Nursery planning, plus cleaning and craziness
June 29th, 2009 by Ascelyn
Welcome to 26 weeks.
I think I was 25 weeks last week, but I was too exhausted to know anything about it. I worked something like 55 hours, including my supposed day off on Friday, then went home every night to rearrange furniture and thoroughly scour the house. Not a particularly good idea, sure, but what else was I supposed to do? J’s grandparents were coming for a visit Saturday and would be seeing the house for the first time, so it could no longer remain the neglected mess that it has been since I got pregnant. (Okay, and honestly, since long before that. But if I have to deal with the sickness and tiredness and general unpleasantness of pregnancy, I think I should get to use it as an excuse once in a while.)

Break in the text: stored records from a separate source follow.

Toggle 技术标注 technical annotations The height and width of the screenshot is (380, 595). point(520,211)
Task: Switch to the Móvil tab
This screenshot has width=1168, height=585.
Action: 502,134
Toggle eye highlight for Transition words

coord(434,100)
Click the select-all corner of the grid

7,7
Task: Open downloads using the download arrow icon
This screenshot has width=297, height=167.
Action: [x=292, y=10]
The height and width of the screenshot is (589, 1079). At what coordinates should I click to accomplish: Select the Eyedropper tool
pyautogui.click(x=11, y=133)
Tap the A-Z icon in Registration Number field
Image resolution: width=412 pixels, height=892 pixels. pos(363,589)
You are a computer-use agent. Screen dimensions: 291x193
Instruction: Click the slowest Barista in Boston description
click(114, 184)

End result: Clean house, lasagna prepped for dinner, complete failure at a thermal profiling run at work, and pain. Lots and lots of pain from lifting heavy things and sitting and kneeling in positions my pregnant hips don’t much like. Also, utter exhaustion and the ensuing migraine.

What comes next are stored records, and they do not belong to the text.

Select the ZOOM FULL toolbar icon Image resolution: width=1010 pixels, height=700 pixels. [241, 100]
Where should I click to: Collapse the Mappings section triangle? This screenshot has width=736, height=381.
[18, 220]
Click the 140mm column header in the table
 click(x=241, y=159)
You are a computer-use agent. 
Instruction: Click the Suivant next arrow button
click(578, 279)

They liked the house, which was good and appropriate since we have a pretty awesome house. They only stayed for about two hours, and instead of eating the meal I’d prepared for them, decided that they really wanted to take us out to dinner at the restaurant at their hotel. Gehauf’s isn’t bad, but it’s not great, either–just basic home-style food. I’d already make home-style food. At home. It was assembled and just needed thrown in the oven for an hour. The range of things I’m able to cook is rather small, but I tend to be fairly capable at what I do make (lasagna, soup, baked goods, etc.). Still, they didn’t want to eat it. Whatever. We met them for dinner and then went home. All that insane work for two hours, most of which was spent sitting on the couch listening to them bicker about the grandfather’s old jobs. Fun times.
I fell asleep on the couch around seven o’clock and was only revived by the idea of making chocolate peanut butter brownies. From a box, because there was no way I was going to mix and boil things on the stove before baking after all the dishes I’d done over the last day.

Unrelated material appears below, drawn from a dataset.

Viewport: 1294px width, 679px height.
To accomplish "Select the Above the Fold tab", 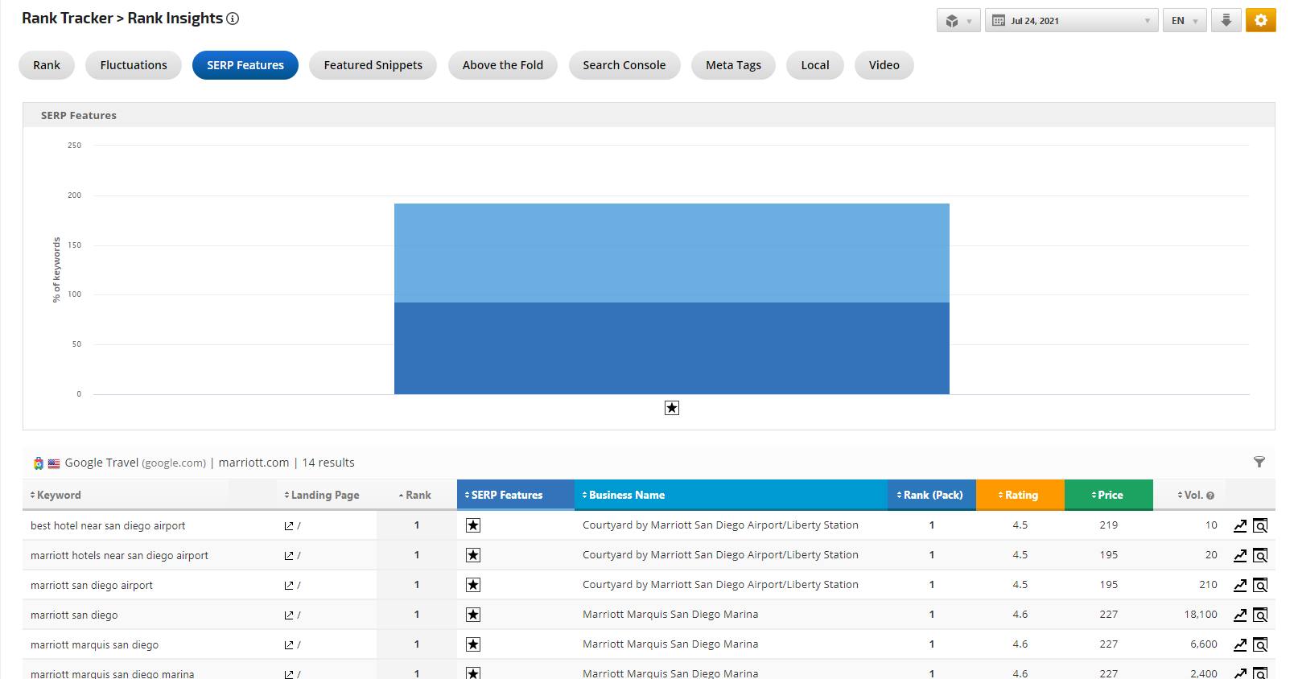I will [502, 65].
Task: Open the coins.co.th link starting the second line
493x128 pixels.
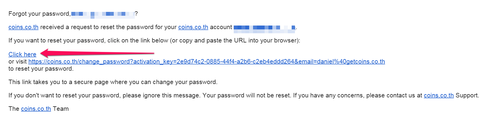Action: (x=23, y=27)
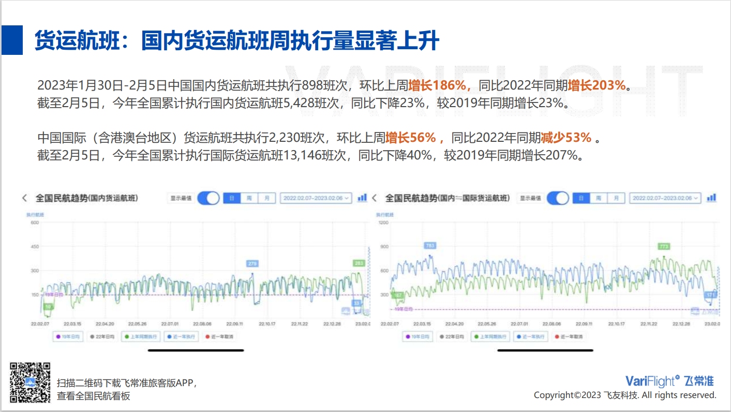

Sunday was the redeeming day of the week. I nixed the idea of driving up to Monroeville to get the crib, storage set, and maternity swim suit top because it would require too much walking at IKEA, and I was refusing to put any more strain on my poor abused legs than necessary until they had a chance to heal a little. I woke up around 9:00 because I just couldn’t sleep any more, ate mac & cheese for breakfast, and went back to bed until two. The rest of the afternoon was spent buying and potting plants for the porch (which I’d meant to have done before the big grandparental visit) and taking cuttings from my herb bed for two coworkers. J’s parents came over to help us make a dent into the lasagna that evening and see the upgrades we’ve made to the house, and the visit was quite pleasant. Then I started measuring the spare room/nursery, which gets me to the non-whining point of all this.
We had four pieces of furniture in mind that we really, really wanted to buy for the nursery: a crib, some sort of chair that rocks/glides, a dresser decent enough to follow him throughout the years instead of just during babyhood,, and a low bookcase so that the kid can reach his own books when he wants to look at them. The twin bed that was previously in the music room has been moved there and will stay, and I have my old toy box (also my mom’s old toy box, maybe a little girly but handpainted by my great-grandfather) for the room. My mom says a changing table is an absolute necessity, though I never used one when babysitting and wasn’t too keen on the idea of wasting money on a piece of furniture that has only a single purpose.
Enter IKEA. I started looking there for the bookcase and dresser, and instead fell in love with the Trofast system. After some scheming and measuring, I think our set-up will end up fairly similar to to this combination with a slightly different arrangement of drawers, shelves, and bins. We’ll add on the changing table top and be able to remove it later. I’m a little hesitant about pine furniture in a house built inside and out of pine logs and boards, but if it’s too bad, we can try to paint it. I’m excited and can’t wait to go get it so that we can start having a place to store things. Once the child outgrows it and is hopefully out of the furniture destruction stage, we can get him a real grown-up dresser. I love that the whole system can be rearranged to accomodate changing needs for shelves and the like.